My Heart Belongs in an Empty Big Mac Container Buried Beneath the Ocean Floor: An Excerpt (Homeless)

A small, bright-orange boat floats in the ocean, bobbing up and down like a Cheez-It in the deep end of God’s swimming pool.

A young man, Daniel—thirty-one-years-old, buzzed head, eyes like boarded up windows, and a beard longer and more disgruntled than a Civil War general’s—sits at one end of the motorless boat. A six-foot-tall blue whale wearing a fanny pack who looks like he’s just finished watching Titanic sits at the other. 

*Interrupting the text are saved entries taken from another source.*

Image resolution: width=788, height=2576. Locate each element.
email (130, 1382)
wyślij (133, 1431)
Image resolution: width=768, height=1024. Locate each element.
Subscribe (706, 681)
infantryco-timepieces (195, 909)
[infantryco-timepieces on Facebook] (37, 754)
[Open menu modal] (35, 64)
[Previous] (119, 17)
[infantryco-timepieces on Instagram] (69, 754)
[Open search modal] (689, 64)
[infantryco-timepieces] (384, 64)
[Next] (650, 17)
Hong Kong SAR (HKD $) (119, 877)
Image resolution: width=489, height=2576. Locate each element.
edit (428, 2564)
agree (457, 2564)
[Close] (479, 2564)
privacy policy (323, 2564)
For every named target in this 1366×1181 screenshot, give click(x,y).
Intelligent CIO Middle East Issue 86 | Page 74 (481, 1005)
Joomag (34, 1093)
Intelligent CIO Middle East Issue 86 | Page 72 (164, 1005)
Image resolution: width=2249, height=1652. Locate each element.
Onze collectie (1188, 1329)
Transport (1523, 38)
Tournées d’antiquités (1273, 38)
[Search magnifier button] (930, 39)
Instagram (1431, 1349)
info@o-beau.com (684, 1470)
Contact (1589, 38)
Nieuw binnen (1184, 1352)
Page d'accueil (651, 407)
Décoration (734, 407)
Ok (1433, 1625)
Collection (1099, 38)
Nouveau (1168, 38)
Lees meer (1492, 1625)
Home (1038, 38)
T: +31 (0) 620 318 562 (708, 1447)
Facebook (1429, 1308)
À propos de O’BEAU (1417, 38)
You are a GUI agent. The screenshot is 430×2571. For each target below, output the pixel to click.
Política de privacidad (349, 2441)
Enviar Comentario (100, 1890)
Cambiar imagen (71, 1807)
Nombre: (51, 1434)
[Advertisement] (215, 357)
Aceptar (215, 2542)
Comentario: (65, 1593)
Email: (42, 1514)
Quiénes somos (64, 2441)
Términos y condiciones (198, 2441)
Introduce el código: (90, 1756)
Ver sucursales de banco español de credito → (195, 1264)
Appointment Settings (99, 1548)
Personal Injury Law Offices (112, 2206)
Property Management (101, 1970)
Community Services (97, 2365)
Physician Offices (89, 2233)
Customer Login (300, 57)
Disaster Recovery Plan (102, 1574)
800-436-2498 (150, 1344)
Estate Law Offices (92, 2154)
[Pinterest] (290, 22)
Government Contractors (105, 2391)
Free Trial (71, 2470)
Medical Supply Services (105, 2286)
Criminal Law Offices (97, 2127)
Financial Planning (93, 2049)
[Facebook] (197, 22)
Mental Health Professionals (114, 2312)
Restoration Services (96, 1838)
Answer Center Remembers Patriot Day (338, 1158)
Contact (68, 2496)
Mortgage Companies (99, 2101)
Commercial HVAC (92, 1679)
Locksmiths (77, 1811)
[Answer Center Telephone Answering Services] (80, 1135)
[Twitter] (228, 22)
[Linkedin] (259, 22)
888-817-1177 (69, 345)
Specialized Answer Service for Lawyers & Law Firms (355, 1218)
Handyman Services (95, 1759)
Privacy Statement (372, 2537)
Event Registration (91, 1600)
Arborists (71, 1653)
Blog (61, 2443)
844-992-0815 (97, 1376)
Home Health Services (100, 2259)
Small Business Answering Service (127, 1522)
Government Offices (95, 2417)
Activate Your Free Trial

“I’m never going to see Laura again,” Daniel says out of nowhere, his tone of voice sounding the way the sad-looking blue whale looks.

“I’m never going to finish my novel,” the sad-looking blue whale says, his tone of voice also sounding the way he looks.

“You’re writing a novel?”

The sad-looking blue whale nods. Even his nod is sad-looking and looks like it just finished watching Titanic

“What’s it about?” Daniel asks.

“It’s so hot,” the sad-looking blue whale says as he looks up at the sun and wipes sweat from his forehead. “Sorry. What’d you say?”

“Your novel,” Daniel says. “What’s it about?”

“Oh…” the sad-looking blue whale says, then pauses and thinks, or pauses and pretends to think, Daniel isn’t sure.

“I dunno. It’s about nothing, really,” the sad-looking blue whale says, intentionally staring down at the boat’s floor as if trying to punctuate the end of this novel-geared conversation by purposefully severing eye contact with Daniel, leaving Daniel to momentarily feel bad, as if he embarrassed the sad-looking blue whale by asking him about his novel.

“Sorry,” Daniel says. “I hate when people ask me what my novel’s about. Ya know… whenever I let it slip I’m working on one.”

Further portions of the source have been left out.